Duapuluhdelapan

13.3K 1.6K 42
                                    

Clara mual. Perutnya bergejolak kesekian kalinya dan akhirnya membuka matanya dengan terpaksa. Dia sangat ngantuk dan kemudian hampir tersentak ketika mendapati dirinya berada di sebuah ruangan putih dengan aksen bunga-bunga. Bukan, hal yang membuatnya kaget adalah, Megan yang tertidur di sisi ranjangnya dan tangan cowok itu yang terulur kepada perutnya. Dan satu tangan lainnya menyangga kepala cowok itu.

Clara tidak pernah tahu kalau dirinya akan berada di rumah sakit. Dia melihat pergelangan tangannya yang sudah terpasang gelang dengan nama dan umurnya disana. Dibalik tirai sebelah, ada suara ibu-ibu. Oh, dia ada di kamar kelas dua sepertinya. Clara menghela nafas.
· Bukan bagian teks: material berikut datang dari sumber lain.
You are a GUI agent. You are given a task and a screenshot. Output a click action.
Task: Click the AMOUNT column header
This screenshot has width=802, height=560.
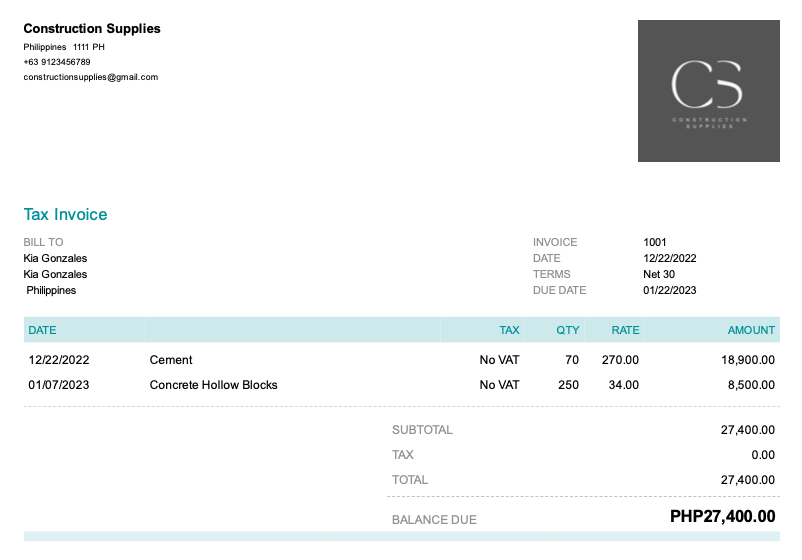[751, 330]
"Gan..." katanya dengan nada serak

Megan mengangkat kepalanya, menyipit mengumpulkan tenaga untuk menatap Clara. "Hm?"

Perempuan itu menelan ludah dan memindahkan tangan Megan dari atas perutnya.

Megan terbatuk lalu melirik jam di tangannya. Sudah hampir jam enam. Dia berdecak dengan pelan lalu mengambil hpnya. Mencoba menghubungi seseorang.

"Lo ujian ya ujian aja. Gue sendiri gak apa-apa"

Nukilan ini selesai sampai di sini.